### Dataset excerpts
>>>>>

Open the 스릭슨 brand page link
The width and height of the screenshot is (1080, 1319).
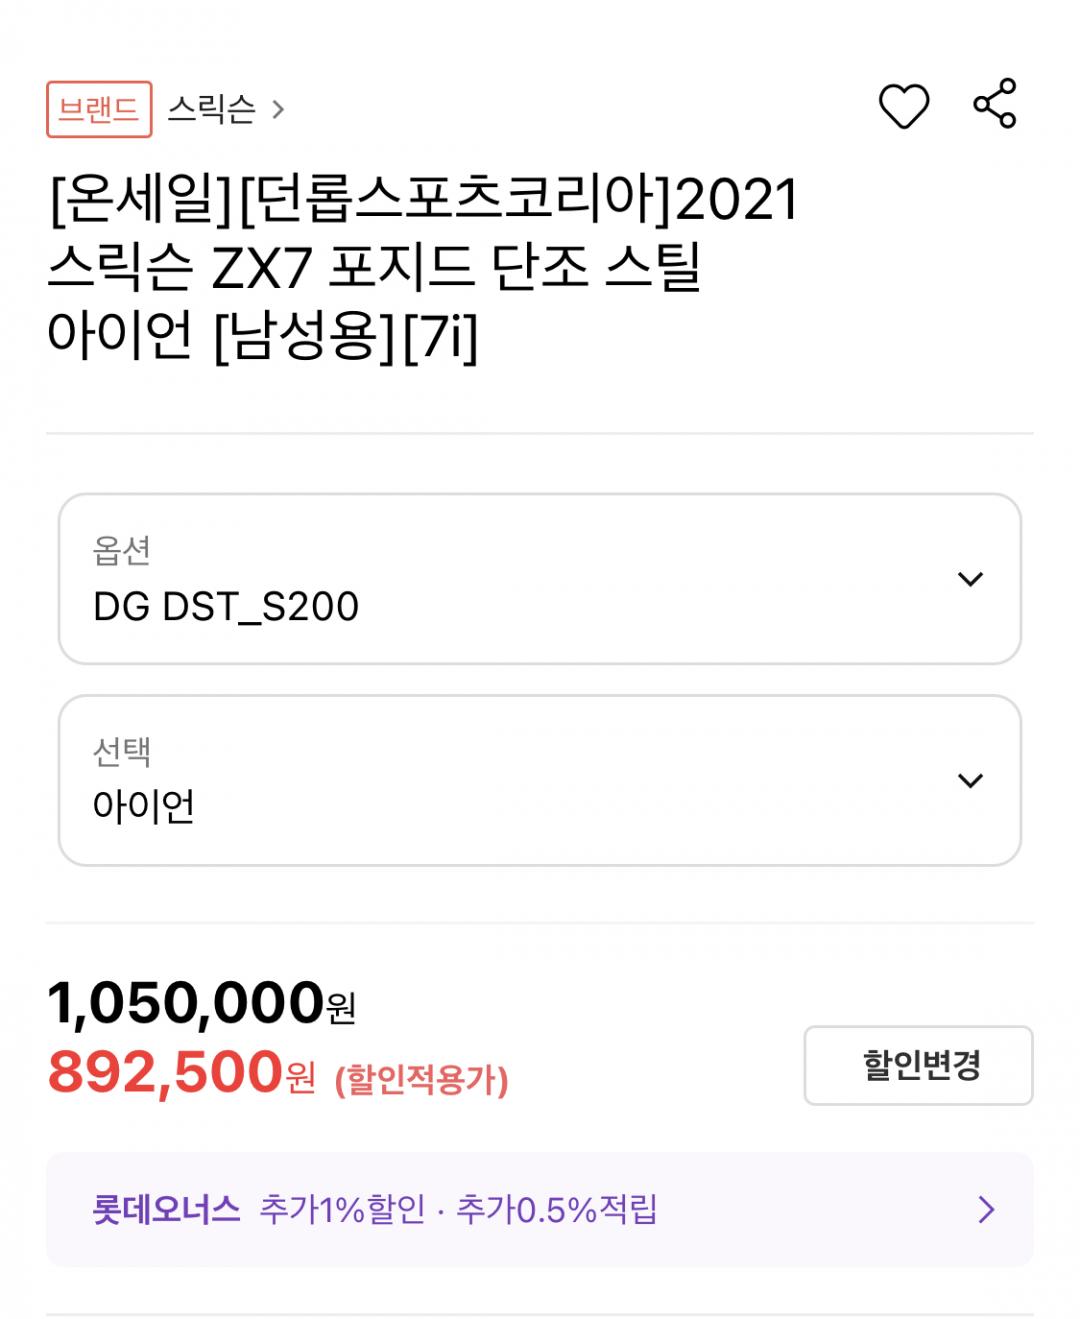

<<<<<
>>>>>

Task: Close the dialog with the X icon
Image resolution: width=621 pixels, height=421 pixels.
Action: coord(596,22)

<<<<<

### Task details
Please copy the lines above from the line with "Open the 스릭슨 brand page link" up to and including the line with "The width and", exactly as written and with nothing else.

### Response below
Open the 스릭슨 brand page link
The width and height of the screenshot is (1080, 1319).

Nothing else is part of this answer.